BRATTLEBORO — Kate Anderson was the president of the NECCA board of trustees until she resigned in May.

“Despite working through many stresses, the board was very strong and stable up until end of May,” she said. “Going forward, there was very active discussion as to how to move the founders into teaching and coaching.”

Anderson said that the board “were caught between the proverbial rock and hard place.”

“The twins are beloved, yet the board had to concern itself with the 501(c)3,” she said, referring to the section of the tax code that defines NECCA as a tax-exempt, tax-deductible not-for-profit organization.

“The board's duty was to act on fiduciary responsibility - how to manage the transition into a forward-looking center with structure in place to allow inventiveness and creative space at all levels.

“This was the challenge and is where we had not yet succeeded.”

Anderson confirmed that there were seven members at the time of the vote that terminated the employment of founders Serenity Smith Forchion and Elsie Smith.

“However, there was dissension as to how the vote should be implemented, and five resigned following the vote,” she said.

She said that NECCA “had, indeed, developed a strong reputation for skill teaching. But the board recognized a need for growth and artistic expansion so as to remain cutting edge, the go-to place in a circus industry in flux.

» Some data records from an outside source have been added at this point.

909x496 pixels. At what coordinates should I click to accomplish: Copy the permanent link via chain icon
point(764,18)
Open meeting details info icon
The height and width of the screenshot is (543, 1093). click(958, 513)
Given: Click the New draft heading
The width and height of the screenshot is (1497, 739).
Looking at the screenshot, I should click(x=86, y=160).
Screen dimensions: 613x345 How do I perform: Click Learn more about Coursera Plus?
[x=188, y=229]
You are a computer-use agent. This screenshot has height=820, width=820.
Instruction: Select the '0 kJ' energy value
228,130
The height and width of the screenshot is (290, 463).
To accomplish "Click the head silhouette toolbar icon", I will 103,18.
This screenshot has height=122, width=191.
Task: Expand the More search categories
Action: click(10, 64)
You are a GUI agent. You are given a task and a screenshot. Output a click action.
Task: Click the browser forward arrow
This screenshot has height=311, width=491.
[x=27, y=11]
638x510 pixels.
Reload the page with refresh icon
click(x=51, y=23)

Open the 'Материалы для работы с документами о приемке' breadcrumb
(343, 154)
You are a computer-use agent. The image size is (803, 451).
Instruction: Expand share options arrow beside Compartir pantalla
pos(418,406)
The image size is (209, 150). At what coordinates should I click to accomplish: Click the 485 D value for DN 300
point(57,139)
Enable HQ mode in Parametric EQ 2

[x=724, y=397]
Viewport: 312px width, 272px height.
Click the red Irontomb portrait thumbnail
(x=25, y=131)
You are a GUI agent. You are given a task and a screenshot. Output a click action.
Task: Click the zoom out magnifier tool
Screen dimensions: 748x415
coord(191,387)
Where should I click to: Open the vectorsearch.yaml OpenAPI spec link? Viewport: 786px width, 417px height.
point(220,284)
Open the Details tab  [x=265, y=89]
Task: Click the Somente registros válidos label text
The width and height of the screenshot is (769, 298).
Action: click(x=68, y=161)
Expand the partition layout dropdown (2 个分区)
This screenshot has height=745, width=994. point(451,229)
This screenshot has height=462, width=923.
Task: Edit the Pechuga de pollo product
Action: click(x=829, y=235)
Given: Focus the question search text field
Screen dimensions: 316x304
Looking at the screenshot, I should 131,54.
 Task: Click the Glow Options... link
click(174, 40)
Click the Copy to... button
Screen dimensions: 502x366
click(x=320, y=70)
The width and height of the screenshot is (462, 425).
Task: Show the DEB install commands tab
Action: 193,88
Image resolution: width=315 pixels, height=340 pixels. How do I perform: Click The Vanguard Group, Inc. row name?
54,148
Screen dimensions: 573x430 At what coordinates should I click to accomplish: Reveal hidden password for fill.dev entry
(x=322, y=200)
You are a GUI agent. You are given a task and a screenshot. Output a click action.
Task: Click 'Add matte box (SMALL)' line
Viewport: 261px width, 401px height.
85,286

“The new building was meant to serve new and contemporary circus with a facility capable of hosting exactly this. There was a good deal of tension with the founders on how to both incorporate their expertise while at the same time make place for other, new voices.

“The board recognized need for more artistic latitude and was well along in process of developing this. Resistance from the founders served to slow a process that was designed to incorporate more coaches' input,” Anderson said.

“Ironically, this is now what is being advocated by the twins, but this is what the board was seeking to develop,” the former president observed.